STATED TASK » Put the lines of the listing between the line holding "Where should I click to: Click the Кабинет" and the line holding "Looking at the screenshot, I should pos(338,176).", inclusive, into a JSON list of strings, one string per line, leaving out blank lines.
[Start DATA PROVIDED]
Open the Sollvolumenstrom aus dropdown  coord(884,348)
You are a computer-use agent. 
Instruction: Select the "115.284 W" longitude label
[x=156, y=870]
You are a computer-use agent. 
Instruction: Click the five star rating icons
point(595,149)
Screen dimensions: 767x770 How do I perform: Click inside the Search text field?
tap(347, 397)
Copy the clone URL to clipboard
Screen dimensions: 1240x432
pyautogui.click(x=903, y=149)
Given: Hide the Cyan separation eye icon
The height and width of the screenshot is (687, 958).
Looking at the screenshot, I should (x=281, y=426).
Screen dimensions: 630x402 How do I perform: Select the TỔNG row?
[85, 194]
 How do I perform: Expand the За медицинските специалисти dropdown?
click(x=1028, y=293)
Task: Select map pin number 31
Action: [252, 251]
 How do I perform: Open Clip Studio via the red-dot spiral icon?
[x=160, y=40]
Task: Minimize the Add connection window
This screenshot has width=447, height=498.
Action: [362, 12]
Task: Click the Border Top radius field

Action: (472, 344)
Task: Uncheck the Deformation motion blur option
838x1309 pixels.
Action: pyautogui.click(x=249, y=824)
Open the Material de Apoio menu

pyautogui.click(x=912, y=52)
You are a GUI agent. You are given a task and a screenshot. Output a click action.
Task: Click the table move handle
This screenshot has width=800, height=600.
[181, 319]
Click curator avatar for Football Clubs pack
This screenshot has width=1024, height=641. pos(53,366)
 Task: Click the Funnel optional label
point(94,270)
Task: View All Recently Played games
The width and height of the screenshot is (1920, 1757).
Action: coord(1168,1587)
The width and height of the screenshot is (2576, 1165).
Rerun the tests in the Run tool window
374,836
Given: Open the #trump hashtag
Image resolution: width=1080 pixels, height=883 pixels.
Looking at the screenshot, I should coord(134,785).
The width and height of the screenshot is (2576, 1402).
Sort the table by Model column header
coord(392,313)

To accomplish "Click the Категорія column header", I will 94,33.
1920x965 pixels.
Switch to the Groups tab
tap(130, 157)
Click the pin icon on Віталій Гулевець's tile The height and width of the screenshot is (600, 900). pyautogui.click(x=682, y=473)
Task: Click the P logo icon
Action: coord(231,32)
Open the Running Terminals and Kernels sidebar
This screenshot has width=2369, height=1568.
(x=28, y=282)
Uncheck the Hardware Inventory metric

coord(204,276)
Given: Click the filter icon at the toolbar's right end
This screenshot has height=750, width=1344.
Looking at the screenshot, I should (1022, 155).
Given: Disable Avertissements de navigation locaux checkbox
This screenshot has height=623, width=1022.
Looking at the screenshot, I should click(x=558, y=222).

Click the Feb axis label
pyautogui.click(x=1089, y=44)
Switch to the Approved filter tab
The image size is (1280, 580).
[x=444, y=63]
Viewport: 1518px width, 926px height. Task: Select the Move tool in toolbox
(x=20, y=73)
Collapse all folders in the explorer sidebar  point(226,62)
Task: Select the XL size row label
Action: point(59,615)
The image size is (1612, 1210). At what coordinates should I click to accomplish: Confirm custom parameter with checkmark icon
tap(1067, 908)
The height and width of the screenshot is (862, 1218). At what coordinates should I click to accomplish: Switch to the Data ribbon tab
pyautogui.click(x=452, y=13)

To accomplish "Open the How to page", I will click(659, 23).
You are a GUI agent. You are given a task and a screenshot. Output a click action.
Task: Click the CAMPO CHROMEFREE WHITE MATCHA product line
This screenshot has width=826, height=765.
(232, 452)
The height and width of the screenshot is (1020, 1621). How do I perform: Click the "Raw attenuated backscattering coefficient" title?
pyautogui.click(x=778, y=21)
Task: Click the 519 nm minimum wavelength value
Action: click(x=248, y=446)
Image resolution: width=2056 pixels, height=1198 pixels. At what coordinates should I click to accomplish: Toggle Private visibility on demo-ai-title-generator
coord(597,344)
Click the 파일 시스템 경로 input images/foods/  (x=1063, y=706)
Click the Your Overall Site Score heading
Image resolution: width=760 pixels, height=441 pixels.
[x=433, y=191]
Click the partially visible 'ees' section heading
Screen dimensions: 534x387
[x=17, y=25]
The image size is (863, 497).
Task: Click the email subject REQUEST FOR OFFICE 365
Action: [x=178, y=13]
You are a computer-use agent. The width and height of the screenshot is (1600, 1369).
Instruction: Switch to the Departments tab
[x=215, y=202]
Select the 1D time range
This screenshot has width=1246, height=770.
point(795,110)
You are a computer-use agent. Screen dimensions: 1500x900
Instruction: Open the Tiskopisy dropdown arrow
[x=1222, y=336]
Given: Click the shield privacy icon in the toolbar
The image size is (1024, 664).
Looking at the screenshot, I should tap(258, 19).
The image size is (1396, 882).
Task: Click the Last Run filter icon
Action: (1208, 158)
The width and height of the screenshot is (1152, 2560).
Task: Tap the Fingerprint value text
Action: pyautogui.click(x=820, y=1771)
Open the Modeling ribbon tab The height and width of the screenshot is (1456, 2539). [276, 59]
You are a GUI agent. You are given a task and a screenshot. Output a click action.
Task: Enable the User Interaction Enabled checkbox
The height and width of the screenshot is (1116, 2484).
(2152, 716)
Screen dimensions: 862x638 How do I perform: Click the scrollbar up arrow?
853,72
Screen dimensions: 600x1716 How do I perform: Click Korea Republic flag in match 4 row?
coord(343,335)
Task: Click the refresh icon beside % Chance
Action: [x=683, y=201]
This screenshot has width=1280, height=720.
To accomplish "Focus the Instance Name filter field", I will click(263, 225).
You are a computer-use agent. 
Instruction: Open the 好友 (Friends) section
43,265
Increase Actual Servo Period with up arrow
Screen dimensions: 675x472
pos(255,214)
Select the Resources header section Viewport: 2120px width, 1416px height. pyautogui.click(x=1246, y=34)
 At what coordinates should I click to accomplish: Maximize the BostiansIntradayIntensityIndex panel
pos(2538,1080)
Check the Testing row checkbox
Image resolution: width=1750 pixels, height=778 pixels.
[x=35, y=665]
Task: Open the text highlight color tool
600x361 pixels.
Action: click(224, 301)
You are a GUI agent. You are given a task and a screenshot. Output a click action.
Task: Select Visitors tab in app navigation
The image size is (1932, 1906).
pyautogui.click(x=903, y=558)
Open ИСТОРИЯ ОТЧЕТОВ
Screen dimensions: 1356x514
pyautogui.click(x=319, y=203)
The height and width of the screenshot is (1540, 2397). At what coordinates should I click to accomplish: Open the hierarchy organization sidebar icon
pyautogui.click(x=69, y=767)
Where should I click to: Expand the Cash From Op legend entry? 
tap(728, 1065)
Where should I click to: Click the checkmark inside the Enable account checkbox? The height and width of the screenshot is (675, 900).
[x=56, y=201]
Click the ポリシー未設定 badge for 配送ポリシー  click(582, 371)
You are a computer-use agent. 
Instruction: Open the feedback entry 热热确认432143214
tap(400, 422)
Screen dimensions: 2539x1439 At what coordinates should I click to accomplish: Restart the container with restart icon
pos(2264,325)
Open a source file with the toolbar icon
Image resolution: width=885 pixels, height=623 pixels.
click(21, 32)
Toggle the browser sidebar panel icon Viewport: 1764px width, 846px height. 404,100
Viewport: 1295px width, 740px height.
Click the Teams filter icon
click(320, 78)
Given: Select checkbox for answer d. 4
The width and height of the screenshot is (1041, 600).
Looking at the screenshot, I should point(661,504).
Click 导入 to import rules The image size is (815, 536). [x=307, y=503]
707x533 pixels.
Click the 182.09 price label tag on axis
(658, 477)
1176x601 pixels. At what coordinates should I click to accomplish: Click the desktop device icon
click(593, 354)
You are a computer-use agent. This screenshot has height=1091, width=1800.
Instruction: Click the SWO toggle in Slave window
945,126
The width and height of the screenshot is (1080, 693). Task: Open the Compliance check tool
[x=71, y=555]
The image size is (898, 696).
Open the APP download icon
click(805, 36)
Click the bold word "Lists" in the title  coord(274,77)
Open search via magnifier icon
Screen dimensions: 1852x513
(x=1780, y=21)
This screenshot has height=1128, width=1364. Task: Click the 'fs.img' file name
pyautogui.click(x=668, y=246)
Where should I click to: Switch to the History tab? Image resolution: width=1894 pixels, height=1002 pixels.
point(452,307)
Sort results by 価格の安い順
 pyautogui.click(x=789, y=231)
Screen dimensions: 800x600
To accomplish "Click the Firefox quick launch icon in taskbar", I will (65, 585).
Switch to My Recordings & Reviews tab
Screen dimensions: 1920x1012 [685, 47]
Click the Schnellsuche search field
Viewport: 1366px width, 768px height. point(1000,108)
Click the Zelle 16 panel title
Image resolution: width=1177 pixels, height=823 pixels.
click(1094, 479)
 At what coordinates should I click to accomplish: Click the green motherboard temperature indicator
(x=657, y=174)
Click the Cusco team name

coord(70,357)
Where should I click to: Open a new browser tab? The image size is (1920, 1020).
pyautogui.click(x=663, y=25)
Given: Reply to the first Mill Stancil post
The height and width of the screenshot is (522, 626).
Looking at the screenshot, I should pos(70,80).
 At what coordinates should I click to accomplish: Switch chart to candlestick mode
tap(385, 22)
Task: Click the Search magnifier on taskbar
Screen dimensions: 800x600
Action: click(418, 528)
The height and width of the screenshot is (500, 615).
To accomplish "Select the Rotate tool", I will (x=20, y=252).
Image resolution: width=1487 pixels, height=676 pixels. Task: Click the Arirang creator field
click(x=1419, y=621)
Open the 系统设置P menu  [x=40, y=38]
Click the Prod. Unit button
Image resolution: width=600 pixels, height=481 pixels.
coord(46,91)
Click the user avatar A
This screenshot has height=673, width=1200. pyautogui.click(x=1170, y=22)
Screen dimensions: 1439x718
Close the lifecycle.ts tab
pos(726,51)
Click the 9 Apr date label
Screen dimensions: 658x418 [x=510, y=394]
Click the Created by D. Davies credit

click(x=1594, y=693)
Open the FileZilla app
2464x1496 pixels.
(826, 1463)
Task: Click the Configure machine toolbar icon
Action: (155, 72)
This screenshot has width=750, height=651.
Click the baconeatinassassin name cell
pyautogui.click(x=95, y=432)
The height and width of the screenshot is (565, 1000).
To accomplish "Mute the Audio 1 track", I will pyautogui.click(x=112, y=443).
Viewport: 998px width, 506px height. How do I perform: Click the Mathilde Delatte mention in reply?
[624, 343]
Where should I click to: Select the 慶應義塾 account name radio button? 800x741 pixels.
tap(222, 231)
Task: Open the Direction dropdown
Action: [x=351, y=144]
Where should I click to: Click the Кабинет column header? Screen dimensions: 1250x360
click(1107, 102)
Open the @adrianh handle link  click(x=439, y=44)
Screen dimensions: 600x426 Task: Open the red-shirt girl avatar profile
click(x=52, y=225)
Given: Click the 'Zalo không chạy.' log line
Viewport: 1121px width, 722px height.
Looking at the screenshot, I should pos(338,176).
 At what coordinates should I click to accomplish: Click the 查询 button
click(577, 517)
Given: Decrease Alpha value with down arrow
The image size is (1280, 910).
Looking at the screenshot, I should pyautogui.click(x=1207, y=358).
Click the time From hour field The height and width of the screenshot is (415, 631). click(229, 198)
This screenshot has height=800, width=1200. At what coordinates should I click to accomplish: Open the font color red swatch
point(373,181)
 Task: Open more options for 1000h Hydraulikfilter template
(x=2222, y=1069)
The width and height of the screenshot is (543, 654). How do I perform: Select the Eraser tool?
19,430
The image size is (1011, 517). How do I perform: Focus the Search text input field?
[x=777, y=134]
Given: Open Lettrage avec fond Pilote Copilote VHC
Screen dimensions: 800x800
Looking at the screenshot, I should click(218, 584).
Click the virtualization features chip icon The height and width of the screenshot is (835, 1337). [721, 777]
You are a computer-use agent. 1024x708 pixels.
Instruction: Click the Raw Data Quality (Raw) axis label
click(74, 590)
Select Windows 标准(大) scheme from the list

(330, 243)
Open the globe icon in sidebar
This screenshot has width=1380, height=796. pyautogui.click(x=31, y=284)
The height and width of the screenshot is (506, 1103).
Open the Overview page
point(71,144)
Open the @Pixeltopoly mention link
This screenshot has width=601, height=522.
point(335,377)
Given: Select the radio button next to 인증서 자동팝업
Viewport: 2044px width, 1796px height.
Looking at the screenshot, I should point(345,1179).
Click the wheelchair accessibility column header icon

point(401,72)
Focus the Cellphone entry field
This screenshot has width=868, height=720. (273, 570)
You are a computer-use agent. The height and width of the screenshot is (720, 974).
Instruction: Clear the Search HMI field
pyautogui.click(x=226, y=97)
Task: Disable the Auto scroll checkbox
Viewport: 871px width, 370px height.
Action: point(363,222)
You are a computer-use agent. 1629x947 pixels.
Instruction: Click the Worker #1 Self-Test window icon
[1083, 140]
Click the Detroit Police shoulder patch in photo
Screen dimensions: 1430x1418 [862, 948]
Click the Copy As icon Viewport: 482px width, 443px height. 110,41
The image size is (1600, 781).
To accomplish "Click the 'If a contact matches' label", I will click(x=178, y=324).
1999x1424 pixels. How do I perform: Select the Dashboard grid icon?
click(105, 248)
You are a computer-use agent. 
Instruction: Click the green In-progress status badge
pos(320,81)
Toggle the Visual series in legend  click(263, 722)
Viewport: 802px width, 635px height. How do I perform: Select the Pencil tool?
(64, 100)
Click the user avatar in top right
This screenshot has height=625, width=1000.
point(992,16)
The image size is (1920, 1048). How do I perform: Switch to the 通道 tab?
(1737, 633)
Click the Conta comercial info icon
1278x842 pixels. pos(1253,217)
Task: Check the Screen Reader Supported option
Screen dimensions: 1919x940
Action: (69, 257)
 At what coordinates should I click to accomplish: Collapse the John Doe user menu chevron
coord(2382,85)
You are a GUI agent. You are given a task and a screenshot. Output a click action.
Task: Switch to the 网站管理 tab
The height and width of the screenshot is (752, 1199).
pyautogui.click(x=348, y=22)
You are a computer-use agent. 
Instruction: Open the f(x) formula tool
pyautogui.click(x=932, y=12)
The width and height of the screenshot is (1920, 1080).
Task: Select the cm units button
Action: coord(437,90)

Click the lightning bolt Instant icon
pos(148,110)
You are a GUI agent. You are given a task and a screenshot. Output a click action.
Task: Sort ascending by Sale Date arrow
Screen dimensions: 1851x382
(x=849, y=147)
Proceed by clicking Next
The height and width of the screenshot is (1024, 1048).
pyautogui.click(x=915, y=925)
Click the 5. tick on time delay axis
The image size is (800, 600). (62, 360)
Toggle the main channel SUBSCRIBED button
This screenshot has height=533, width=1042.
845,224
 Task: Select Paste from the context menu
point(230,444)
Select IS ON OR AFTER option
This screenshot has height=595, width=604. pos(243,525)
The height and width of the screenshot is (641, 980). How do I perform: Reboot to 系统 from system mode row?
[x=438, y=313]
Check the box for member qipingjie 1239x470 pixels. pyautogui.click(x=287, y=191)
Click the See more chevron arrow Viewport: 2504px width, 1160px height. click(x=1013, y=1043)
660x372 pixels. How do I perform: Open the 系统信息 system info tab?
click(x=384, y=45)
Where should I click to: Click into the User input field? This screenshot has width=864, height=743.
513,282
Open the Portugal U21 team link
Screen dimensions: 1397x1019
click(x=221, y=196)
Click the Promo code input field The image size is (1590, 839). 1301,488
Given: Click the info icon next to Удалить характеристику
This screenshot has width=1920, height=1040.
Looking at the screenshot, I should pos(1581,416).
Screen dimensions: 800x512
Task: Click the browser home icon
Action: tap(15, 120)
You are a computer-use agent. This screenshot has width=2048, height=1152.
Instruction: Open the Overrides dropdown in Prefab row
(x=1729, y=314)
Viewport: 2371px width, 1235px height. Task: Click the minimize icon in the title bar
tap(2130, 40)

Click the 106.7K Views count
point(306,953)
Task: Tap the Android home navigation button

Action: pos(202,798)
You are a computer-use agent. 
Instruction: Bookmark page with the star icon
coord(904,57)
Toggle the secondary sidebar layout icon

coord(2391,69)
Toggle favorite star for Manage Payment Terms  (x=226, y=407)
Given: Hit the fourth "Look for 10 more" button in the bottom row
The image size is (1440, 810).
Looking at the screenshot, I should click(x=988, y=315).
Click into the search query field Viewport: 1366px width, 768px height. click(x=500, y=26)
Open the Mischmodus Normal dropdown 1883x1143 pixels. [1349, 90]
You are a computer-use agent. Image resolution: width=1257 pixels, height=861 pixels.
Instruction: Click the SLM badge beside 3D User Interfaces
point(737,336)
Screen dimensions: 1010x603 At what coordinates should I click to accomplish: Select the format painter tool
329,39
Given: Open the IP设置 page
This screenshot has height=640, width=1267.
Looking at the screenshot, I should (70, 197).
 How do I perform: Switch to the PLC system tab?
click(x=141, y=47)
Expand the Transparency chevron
[End DATA PROVIDED]
IN RESPONSE »
[
  "Where should I click to: Click the Кабинет column header? Screen dimensions: 1250x360",
  "click(1107, 102)",
  "Open the @adrianh handle link  click(x=439, y=44)",
  "Screen dimensions: 600x426 Task: Open the red-shirt girl avatar profile",
  "click(x=52, y=225)",
  "Given: Click the 'Zalo không chạy.' log line",
  "Viewport: 1121px width, 722px height.",
  "Looking at the screenshot, I should pos(338,176)."
]